Barriers to reprogramming

The hopes are that this knowledge will produce iPSCs faster that are safer to use and differentiate more completely.

Laser-Activation of Dental Stem Cells Spurs Dentine Regeneration

A variety of experiments, clinical trials, and strategies have attempted to exploit stem cells as therapeutic agents in regenerative medicine. However, once stem cells are removed from their niches within the body and grown in artificial culture systems their properties can change. Such culture-acquired changes can often compromise the therapeutic potential of some stem cells. For this reason, the development of relatively simple but effective stem cell isolation and manipulation techniques represents someone of the prominent technical hurdles to the clinical use of stem cells.

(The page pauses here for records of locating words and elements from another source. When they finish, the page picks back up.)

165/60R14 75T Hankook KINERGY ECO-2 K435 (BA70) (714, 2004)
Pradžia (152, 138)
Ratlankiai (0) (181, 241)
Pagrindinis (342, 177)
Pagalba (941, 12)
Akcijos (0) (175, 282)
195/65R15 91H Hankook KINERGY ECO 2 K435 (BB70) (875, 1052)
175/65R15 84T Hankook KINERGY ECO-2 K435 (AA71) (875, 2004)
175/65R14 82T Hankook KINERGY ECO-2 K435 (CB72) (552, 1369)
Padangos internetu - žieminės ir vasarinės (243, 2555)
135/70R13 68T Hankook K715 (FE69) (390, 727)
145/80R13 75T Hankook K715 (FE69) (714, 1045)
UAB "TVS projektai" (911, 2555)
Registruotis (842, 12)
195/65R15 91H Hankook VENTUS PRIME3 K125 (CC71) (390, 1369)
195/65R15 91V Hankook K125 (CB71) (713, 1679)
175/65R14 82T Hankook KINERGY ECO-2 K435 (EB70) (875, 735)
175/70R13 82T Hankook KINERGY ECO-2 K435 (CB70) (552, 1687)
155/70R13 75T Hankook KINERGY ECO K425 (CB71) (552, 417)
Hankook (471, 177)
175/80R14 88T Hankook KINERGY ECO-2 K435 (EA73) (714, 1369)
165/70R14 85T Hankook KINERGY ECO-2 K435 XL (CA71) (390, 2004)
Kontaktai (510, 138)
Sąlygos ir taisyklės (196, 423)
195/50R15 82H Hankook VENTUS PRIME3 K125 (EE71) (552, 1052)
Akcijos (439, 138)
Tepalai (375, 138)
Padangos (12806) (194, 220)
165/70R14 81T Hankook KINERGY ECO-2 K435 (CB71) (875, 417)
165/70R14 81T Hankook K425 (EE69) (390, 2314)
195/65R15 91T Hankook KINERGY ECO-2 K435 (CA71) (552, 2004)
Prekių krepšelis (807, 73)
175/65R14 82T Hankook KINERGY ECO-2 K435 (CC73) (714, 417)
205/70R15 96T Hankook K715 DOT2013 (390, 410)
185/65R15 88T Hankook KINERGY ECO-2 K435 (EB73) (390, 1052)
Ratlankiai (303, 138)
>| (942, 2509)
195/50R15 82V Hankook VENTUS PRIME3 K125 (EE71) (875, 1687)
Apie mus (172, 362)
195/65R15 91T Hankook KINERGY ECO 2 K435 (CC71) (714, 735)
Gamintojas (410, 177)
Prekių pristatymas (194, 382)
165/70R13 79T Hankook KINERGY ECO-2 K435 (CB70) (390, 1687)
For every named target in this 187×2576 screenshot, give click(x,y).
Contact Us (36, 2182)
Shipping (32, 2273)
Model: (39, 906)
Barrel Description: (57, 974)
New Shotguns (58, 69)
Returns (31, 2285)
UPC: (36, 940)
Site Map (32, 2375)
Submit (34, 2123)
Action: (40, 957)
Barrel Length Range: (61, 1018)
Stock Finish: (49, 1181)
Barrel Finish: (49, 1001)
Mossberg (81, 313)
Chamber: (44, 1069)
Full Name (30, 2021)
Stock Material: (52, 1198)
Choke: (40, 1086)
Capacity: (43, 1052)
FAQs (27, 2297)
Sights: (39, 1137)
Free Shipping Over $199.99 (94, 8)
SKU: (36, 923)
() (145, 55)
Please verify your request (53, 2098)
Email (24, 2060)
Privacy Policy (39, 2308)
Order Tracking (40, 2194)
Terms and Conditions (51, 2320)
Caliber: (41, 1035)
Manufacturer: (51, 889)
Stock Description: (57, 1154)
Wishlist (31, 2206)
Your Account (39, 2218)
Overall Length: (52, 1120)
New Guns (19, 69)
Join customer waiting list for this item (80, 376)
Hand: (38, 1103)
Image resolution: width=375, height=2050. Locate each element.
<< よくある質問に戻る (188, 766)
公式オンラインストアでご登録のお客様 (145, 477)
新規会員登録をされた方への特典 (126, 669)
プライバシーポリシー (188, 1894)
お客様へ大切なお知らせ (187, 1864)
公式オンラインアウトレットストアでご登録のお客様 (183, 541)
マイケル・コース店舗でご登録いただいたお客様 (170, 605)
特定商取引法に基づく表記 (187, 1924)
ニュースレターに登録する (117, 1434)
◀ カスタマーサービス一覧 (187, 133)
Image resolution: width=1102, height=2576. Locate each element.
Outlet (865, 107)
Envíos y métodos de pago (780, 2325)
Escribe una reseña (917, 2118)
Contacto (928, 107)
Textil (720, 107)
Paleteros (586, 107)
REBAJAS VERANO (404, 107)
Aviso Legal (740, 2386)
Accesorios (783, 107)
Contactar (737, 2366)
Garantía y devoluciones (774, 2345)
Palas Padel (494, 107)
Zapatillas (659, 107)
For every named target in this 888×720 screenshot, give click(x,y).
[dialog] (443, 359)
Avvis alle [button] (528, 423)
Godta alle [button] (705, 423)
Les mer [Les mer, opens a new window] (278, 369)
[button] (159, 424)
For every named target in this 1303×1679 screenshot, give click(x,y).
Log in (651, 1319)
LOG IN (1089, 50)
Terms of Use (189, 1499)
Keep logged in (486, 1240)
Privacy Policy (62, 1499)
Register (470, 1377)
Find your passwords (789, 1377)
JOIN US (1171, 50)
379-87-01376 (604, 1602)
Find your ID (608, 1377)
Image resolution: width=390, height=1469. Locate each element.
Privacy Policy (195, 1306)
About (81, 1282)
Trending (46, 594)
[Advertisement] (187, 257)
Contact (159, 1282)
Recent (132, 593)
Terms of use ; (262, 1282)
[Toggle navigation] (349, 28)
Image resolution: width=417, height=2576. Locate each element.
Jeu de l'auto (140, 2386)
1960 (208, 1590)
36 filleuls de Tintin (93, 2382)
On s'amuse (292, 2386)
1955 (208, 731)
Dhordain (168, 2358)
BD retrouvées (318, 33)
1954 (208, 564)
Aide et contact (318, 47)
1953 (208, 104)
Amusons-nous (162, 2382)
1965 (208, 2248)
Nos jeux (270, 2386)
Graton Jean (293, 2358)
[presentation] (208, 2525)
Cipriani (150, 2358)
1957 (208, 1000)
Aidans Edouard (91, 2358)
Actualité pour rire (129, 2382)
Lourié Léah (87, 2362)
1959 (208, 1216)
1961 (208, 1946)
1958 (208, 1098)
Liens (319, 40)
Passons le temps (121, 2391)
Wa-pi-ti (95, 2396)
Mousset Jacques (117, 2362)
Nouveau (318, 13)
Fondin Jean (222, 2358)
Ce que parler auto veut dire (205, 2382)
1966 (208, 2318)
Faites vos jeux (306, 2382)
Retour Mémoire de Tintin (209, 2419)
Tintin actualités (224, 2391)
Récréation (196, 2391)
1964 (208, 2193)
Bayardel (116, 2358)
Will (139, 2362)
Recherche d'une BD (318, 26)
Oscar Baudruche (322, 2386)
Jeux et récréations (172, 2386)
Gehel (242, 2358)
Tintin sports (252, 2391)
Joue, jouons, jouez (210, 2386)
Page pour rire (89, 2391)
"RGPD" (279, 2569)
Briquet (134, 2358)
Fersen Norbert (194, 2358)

Several laboratories have used exogenous factors to direct the differentiation of tissue-resident stem cells, but these exogenous factors can often cause unwanted side effects. For this reason, simpler manipulation techniques are always a welcome addition to the armamentarium of stem cell scientists.

To that end, Ashok B. Kulkarni from the National Institute of Dental and Craniofacial Research in Bethesda, MD and David J. Mooney from the Harvard School of Engineering and their colleagues and co-workers have used non-ionizing, low-power laser (LPL) treatments to activate host stem cells and promote tissue regeneration. This is a minimally invasive treatment that directs stem cells already present in tissues to heal damaged tissues.

LPL treatment was used to activate human dental stem cells in a laboratory culture system. Upon LPL treatment, the dental stem cells began to synthesize a powerful growth factor called transforming growth factor–β1 (TGF-β1). The endogenous synthesis of TGF-β1 and its receptor drove the dental stem cells to form dentin tubes.

When Kulkami and Mooney used an assay in animals called a “pulp capping model,” they discovered that LPL-activated dental stem cells were able to regenerate dentin after laser activation. To further demonstrate that these regenerative effects were the result of TGF-β1, Kalkami and Mooney and others made cells that did not have a functional TGF-β receptor II. This mutation completely abrogated the effects of LPL treatments. Also, if the dental stem cells were incubated with a TGF-βRI inhibitor, the effects of LPL on the dental stem cells was attenuated.

Thus, there is a simple and non-invasive way to activate a resident stem cell population in our bodies. Furthermore, the mechanisms by which LPL activates these stem cells has been defined as TGF-β mediated. These experiments also outlines the mechanism by which resident stem cells might be harnessed by means of light-activated endogenous cues for clinical regenerative applications. Exciting, huh?